▶ Problem requirements
Go to the line containing "Task: Open the Книги menu item" below; retype it and all following lines exactly, and leave out the pictures.

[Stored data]
○ ○ ○ ○ ○

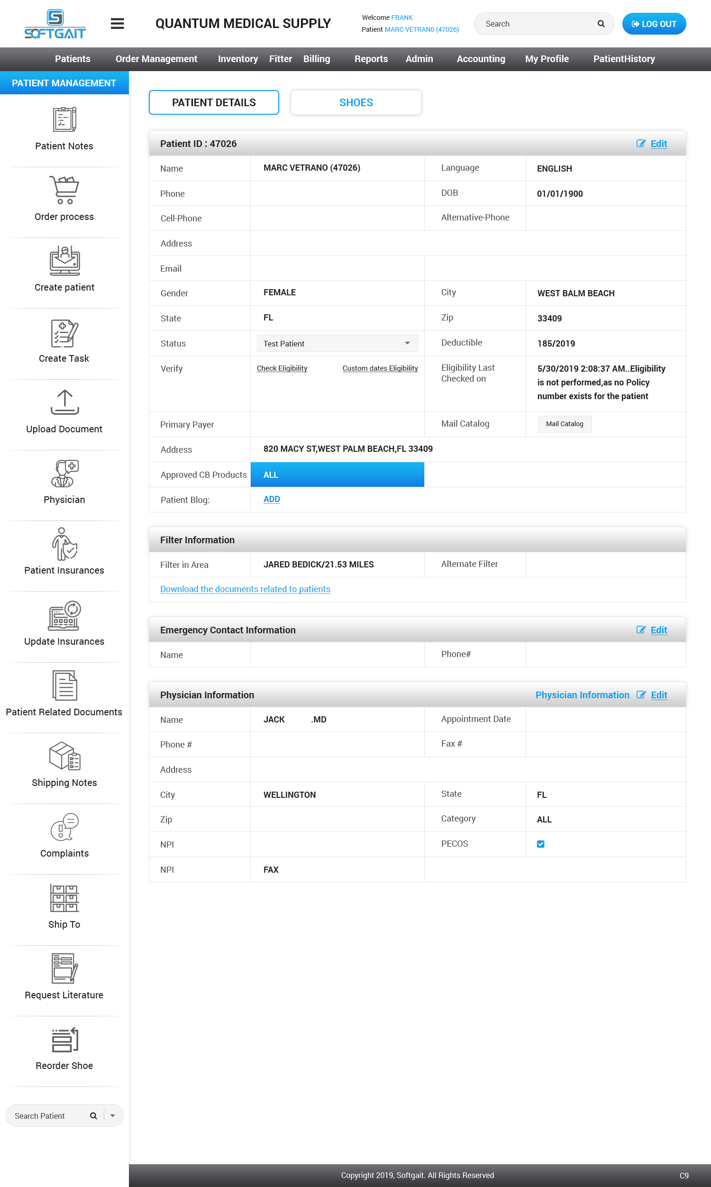Open Shipping Notes box icon
Viewport: 711px width, 1187px height.
point(64,756)
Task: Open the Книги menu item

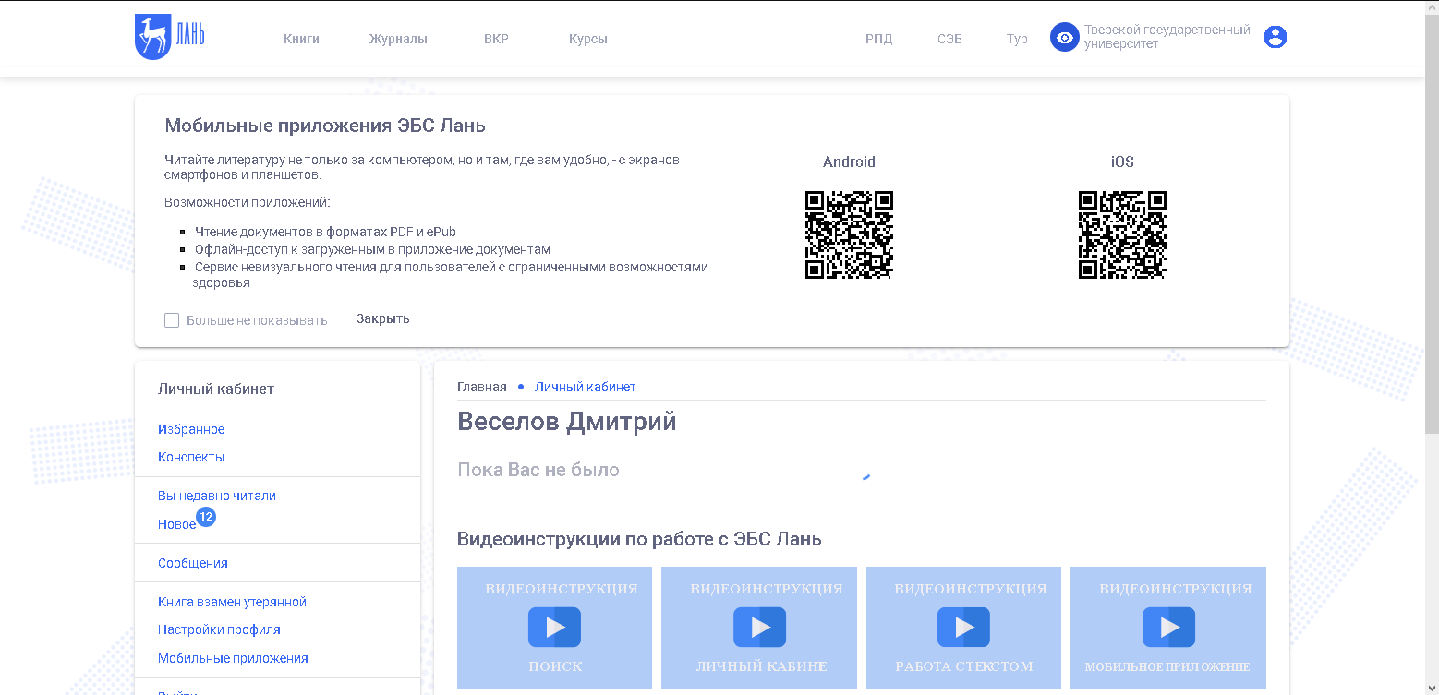Action: point(301,39)
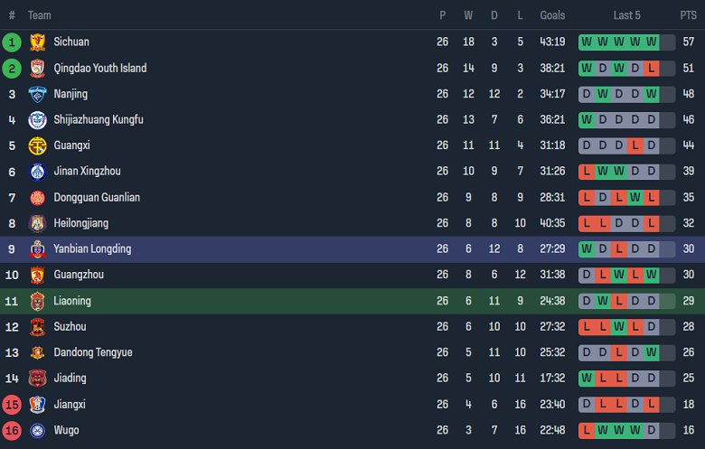Click the Qingdao Youth Island crest
This screenshot has width=705, height=449.
(x=37, y=69)
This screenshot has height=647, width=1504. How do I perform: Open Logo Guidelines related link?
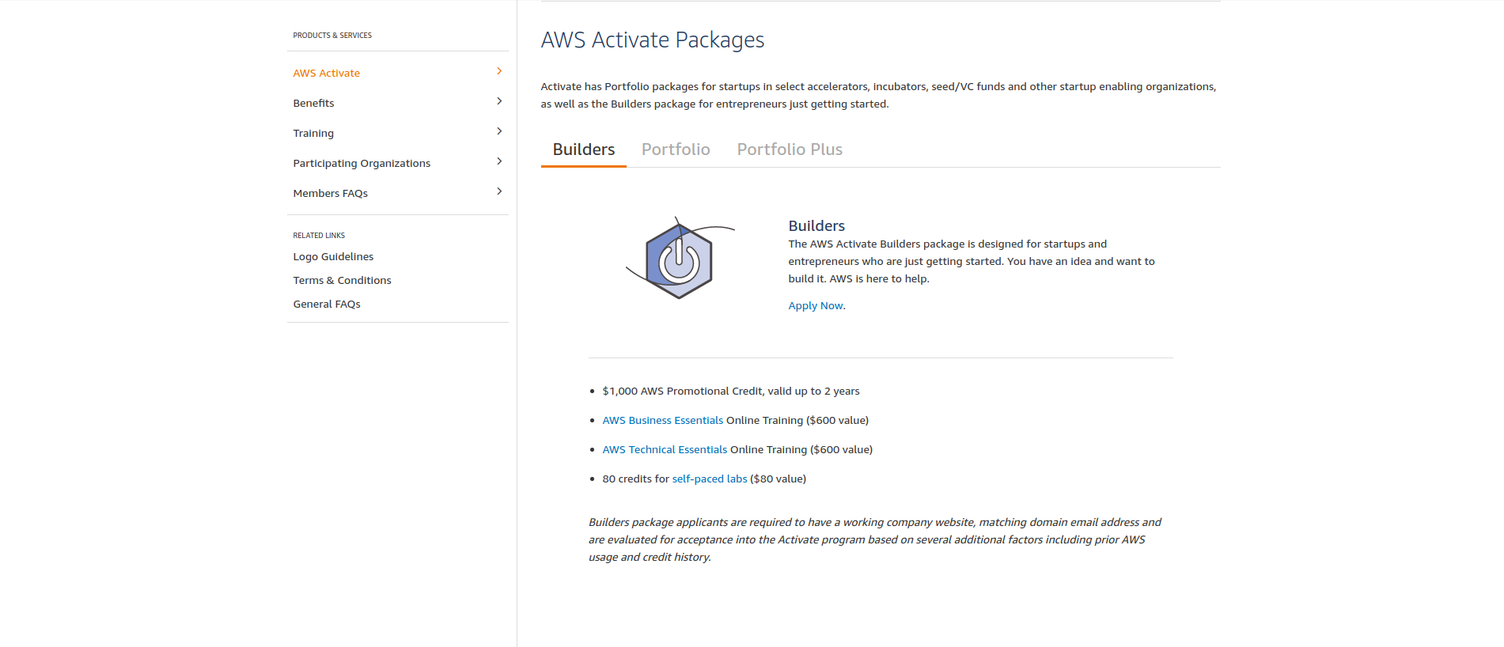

○ ○ ○ ○ ○

▶ Written response
Task: Open the Книги menu item

Action: point(301,39)
Click the Qingdao Youth Island crest
This screenshot has width=705, height=449.
(x=37, y=69)
This screenshot has height=647, width=1504. How do I perform: Open Logo Guidelines related link?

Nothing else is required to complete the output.